Für uns schwache Adamskinder erweisen sich die irdischen Glücksgüter nicht selten als heilsgefährdend, wissen wir sie doch oft nur zu unserem Schaden zu gebrauchen. Dann gefährden sie unsere ganze Sendung. „Leichter geht ein Kamel durchs Nadelöhr, als daß ein Reicher in das Reich Gottes eingeht“ (Lk. 18, 25), sagt der Herr. Doch ist das Geld, der Reichtum und die mit ihm einhergehende Macht in unseren Tagen vielleicht mehr denn je der Antrieb allen Tuns und Strebens. Wie nahe liegt es dem Reichem, dem Selbstherrlichen, dem Unabhängigen und in jeder Hinsicht materiell Abgesicherten, stolz, übermütig, despotisch, genußsüchtig, teilnahmslos, ja herzlos zu werden. – Wir sehen das nicht nur, aber auch nicht zuletzt an der führenden Klasse der politischen Eliten unserer Tage.
Seien wir deshalb eingedenk, daß alle irdischen Güter nur insofern nützlich und Gott wohlgefällig sind, insofern wir sie für die Erfüllung unserer Sendung recht gebrauchen. Sie sind nicht Ziel unserer Sendung und dürfen es deshalb auch für uns nicht sein. Sie sind lediglich Mittel zum Zweck; von Gott anvertraute Güter, die er mit Zinsen zurückfordert und deren Veruntreuung er bestraft.
Wir alle haben zwar hier auf Erden nicht den gleichen Weg zu gehen. Und doch ist die Sendung aller in der Zielausrichtung absolut deckungsgleich. Wir alle sind auf Erden, um in den Himmel zu kommen. Das bedeutet einerseits natürlich, daß jeder für sich selbst dieses hohe Ziel stets vor Augen haben muß. Nur so kann jeder seiner Gedanken, Worte und Werke in seiner unendlichen Tragweite und Bedeutsamkeit erkannt und tatsächlich auf das letzte Ziel, auf Gott, ausgerichtet werde. Jeder muß also zuallererst an sich selbst arbeiten.

Vorliegende Zeilen:
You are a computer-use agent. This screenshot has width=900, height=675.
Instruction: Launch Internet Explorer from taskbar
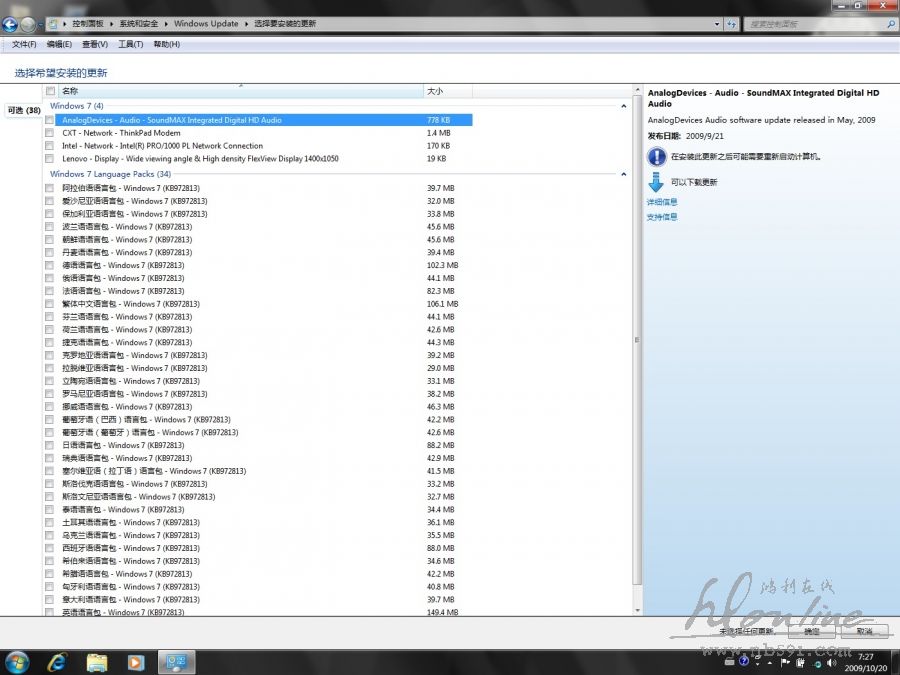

Übungsaufgaben:
**a.** Beantworten Sie die folgenden Fragen zum Lesetext:
(i) Welche Bibelstelle wird für das Wort vom Kamel und dem Nadelöhr angegeben?
(ii) Was sind die irdischen Güter laut Lesetext „lediglich“?
(iii) Wozu sind nach dem Lesetext wir alle auf Erden?
**b.** Schreiben Sie aus dem Lesetext den Abschnitt zwischen „Für uns schwache“ und „Eliten unserer Tage.“, beide eingeschlossen, wortgetreu ab.
**c.** Warum muss laut Lesetext jeder das Ziel, in den Himmel zu kommen, stets vor Augen haben? Antworten Sie in ein bis drei Sätzen.

Lösungen:
**a.**
(i) Lk. 18, 25
(ii) Mittel zum Zweck; von Gott anvertraute Güter, die er mit Zinsen zurückfordert und deren Veruntreuung er bestraft.
(iii) Um in den Himmel zu kommen.

**b.**
Für uns schwache Adamskinder erweisen sich die irdischen Glücksgüter nicht selten als heilsgefährdend, wissen wir sie doch oft nur zu unserem Schaden zu gebrauchen. Dann gefährden sie unsere ganze Sendung. „Leichter geht ein Kamel durchs Nadelöhr, als daß ein Reicher in das Reich Gottes eingeht“ (Lk. 18, 25), sagt der Herr. Doch ist das Geld, der Reichtum und die mit ihm einhergehende Macht in unseren Tagen vielleicht mehr denn je der Antrieb allen Tuns und Strebens. Wie nahe liegt es dem Reichem, dem Selbstherrlichen, dem Unabhängigen und in jeder Hinsicht materiell Abgesicherten, stolz, übermütig, despotisch, genußsüchtig, teilnahmslos, ja herzlos zu werden. – Wir sehen das nicht nur, aber auch nicht zuletzt an der führenden Klasse der politischen Eliten unserer Tage.

**c.** Nur so können jeder seiner Gedanken, Worte und Werke in ihrer unendlichen Tragweite und Bedeutsamkeit erkannt werden. Nur so lassen sie sich tatsächlich auf das letzte Ziel, auf Gott, ausrichten.